Heini Völker is a teenage boy, living in poverty with his mother and father. Heini's father, a veteran of the Great War, is an out-of-work supporter of the Communist Party. The organizer for the local communist chapter, a man named Stoppel, befriends Heini and invites him to an outing in the country, promising him swimming, camping and games. Heini accepts and duly turns up at the railway station the next day. The Hitler Youth are also there, taking the same train.

When the communists arrive at their own camp, there is only smoking, drinking, and dancing. Boys and girls play games like cards, unlike the games which Heini expected. Heini doesn't feel welcome, and wanders away. In another part of the forest, Heini comes across the Hitler Youth camping by a lake where they are holding a midsummer bonfire. Heini watches them from a distance, but is caught by them, and taken into the camp, but they recognised him as having travelled with the communists, and so they send him away as well. Heini sees them doing all the things that he hoped to participate in, i.e. camping and swimming. He is enamored by their singing. In the morning, Heini watches the Hitler Youth's morning activities, but Stoppel comes looking for him. He hides from Stoppel and instead catches a ride into town from a stranger. When Heini returns to his home, he tells his mother about the Hitler Youth, and sings one of their songs to her, but his father overhears it and beats him for it.

Heini wants to join the Hitler Youth and visits one of the Hitler Youth members' home, promising to come to the opening of their new club house. However, he arrives late, just as the communists are attacking the Hitler Youth members. Even though he had nothing to do with the attack, he is among those arrested by the police. The police arrest some of the Hitler Youth, but no communists. When the police let him go, he is recognised by the Hitler Youth members, who accuse him of colluding with the communists during the attack.

Stoppel is impressed by the fact that Heini didn't tell the police that the communists were the ones who started the ruckus. He confides in him that the communists plan to attack the Hitler Youth later that day, but Heini is distraught and threatens to tell the Hitler Youth about the attack. He attempts to warn Ulla by telephone, but Fritz dismisses the matter. Heini also informs the police, but they do not believe him either. In the end, Ulla seems to have convinced Fritz to do something, as the communists' weapons store is blown up.

Stoppel realises that Heini must have warned the Hitler Youth, and he goes to Heini's house and hints to his mother that he is going to kill him. However, later Stoppel has a change of heart and orders the communists not to retaliate against Heini.
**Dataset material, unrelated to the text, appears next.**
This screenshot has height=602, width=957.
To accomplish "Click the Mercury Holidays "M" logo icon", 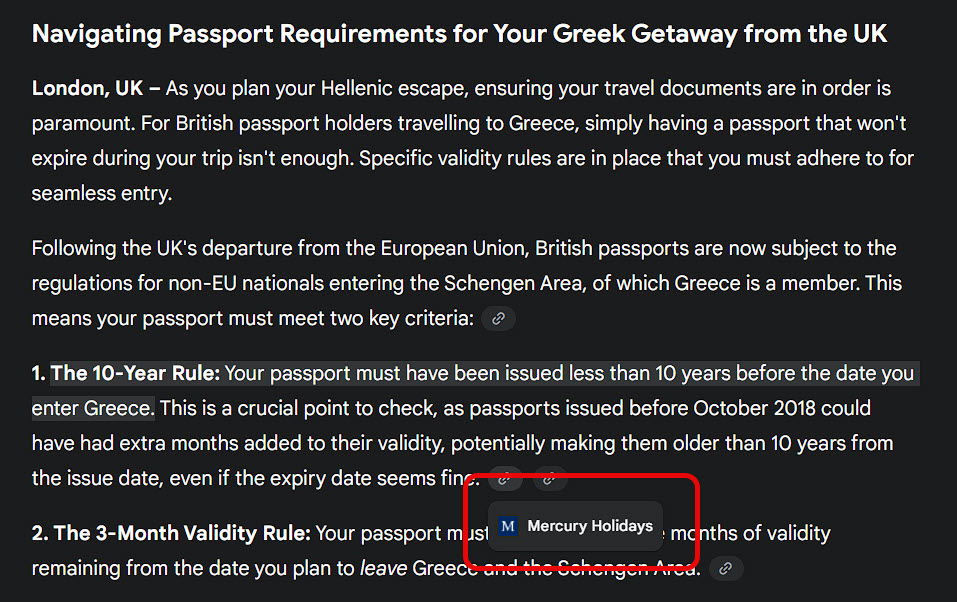I will [x=508, y=526].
Heini's mother is so distraught that she decides to kill her son and herself by shutting the windows and leaving the gas on in their apartment at night. She is killed, but Heini survives.

Heini's father happens to meet Heini's Hitler Youth troop leader, Kass, when both men go to see Heini at the hospital. It is here that Heini's father reveals that he was injured in the war, and that that is the reason he could not work. Kass attempts to convince Heini's father to join the Nazis. Heini decides to move into a hostel run by the Hitler Youth, where he discovers to his dismay that not all members of Hitler Youth have such high moral values as he had thought. They call him Quex, originally as an insult, a shortening of “Quecksilber” (quicksilver).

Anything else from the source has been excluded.